Maritime solidarity: Past and present
Amsterdam, International Institute of Social History, 22-23 September 2023
Organizing committee: Pepijn Brandon, Niklas Frykman, Marcus Rediker, and Nandita Sharma
Ships and oceans, shorelines and harbors historically have been the theater of dramatic social struggles. The term “hydrarchy”, introduced a quarter century ago in The Many-Headed Hydra, tried to capture the double-edged nature of these struggles. The crucial place of the oceans in the development of a capitalist world market led states and ruling classes to launch determined struggles to own or control the waters, as well as the peoples who worked on and around them. At the same time, working classes of all hues and the seaborne populations they were part of devised new ways to exchange experiences, ideas, and forms of struggles, developing wide-ranging practices of solidarity in the process.
While there is a thriving literature on the many historic examples of solidarity at sea, and between people ashore and afloat, there is still a lack of research that investigates concretely how, under what conditions, and with what lasting effects such solidarity comes about. This conference aims to bring together papers that focus on concrete histories of maritime solidarity, whether on board early modern slave ships or twentieth-century supertankers, in traditional sailortowns or contemporary container ports, and everywhere in between. Papers are invited that cover any period between roughly 1500 and the present, any group of people challenging authority from below, and all the world’s river systems, seas, and oceans. We plan to publish a select number of papers in the form of an edited book or special journal issue.
Questions that can be addressed include:
- How does solidarity come about; under what conditions; who is involved (but also: who is excluded); what networks or organizations (formal or informal) play a role in bolstering or inhibiting cooperation from below? What forms of self-organization have maritime workers developed?
- What structural features of life at sea or on shore play a role in the development of solidarity? How do maritime geographies, changing patterns of long-distance trade, new techniques of transportation, new instruments of communication or repression shape common struggles? What is the relationship between structure and agency at sea?
- How did maritime solidarity challenge states and empires, disrupt capital accumulation and destabilize borders? To what extent did it manage to bridge divisions based on race, gender, identity, or status? How can maritime solidarity work in the present and future?

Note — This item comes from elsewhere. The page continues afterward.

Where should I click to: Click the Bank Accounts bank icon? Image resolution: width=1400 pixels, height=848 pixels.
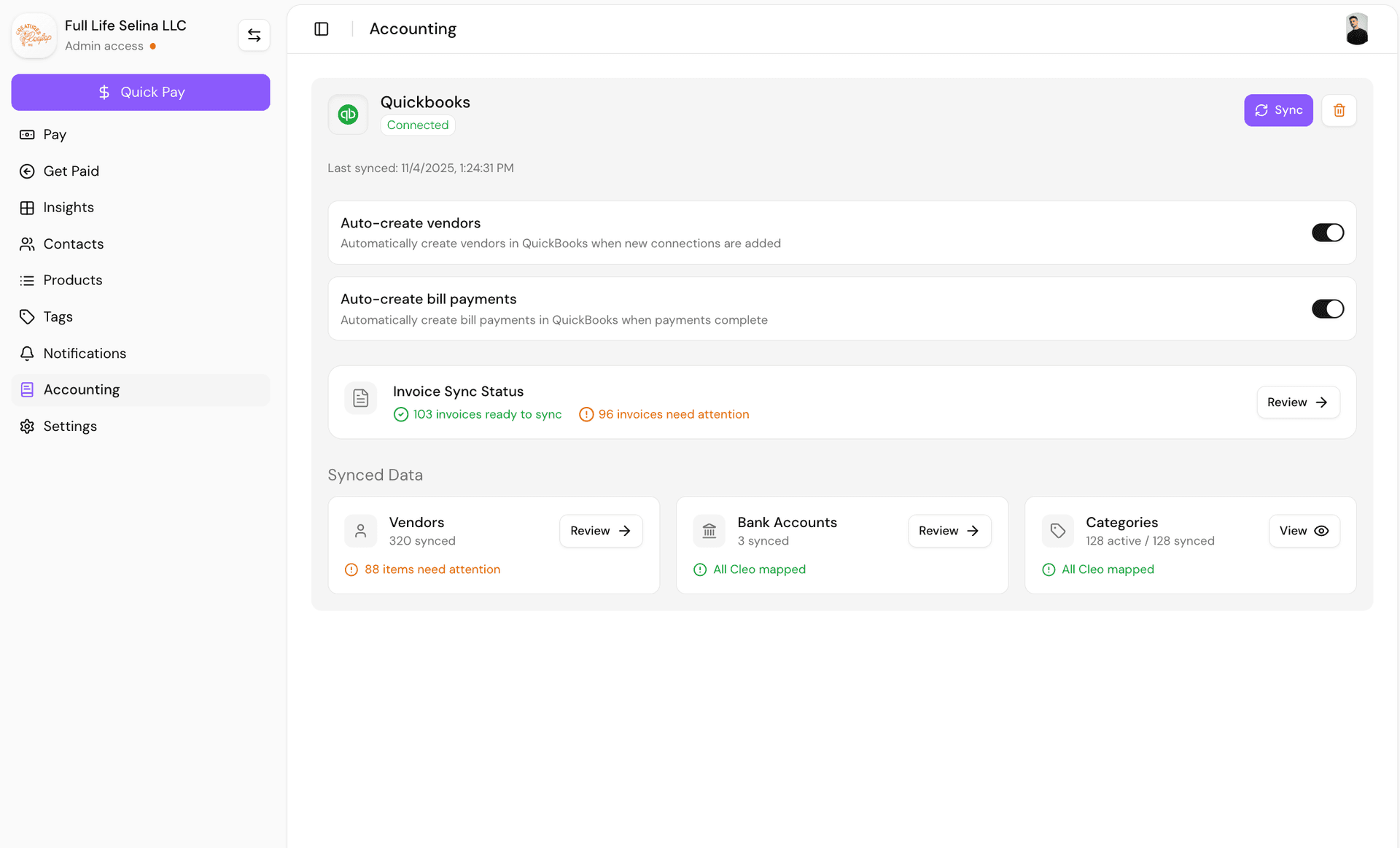pyautogui.click(x=709, y=530)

Please send in proposals for papers consisting of an abstract of 150-250 words plus a short academic CV by 1 December 2022 to: maritimesolidarity2023@gmail.com
While we intend this to be a scholarly conference, we also wish to make space for an active dialogue between people studying maritime solidarity in the past and practitioners of maritime solidarity in the present (including, for example, migrant rescue workers, maritime trade unionists, stop the boat campaigners, and more). We are convinced that such mutual learning can generate insights that will enrich both scholarship and activism. For this reason, we hope to include one or two round tables, open to a public audience, where activists involved in maritime solidarity today reflect on connections to maritime solidarity in the past, based on the presentations at the conference. People who would be interested in joining the conference on the basis of their involvement in present-day maritime solidarity are invited to write a short e-mail to the conference organizers explaining the nature of their work.
Limited travel support will be available, meant to support early career scholars or participants who cannot draw on institutional funding, including activists.
This conference is organized by the International Institute of Social History (IISH), VU Amsterdam’s interfaculty research institute CLUE+, and the History Department of the University of Pittsburgh.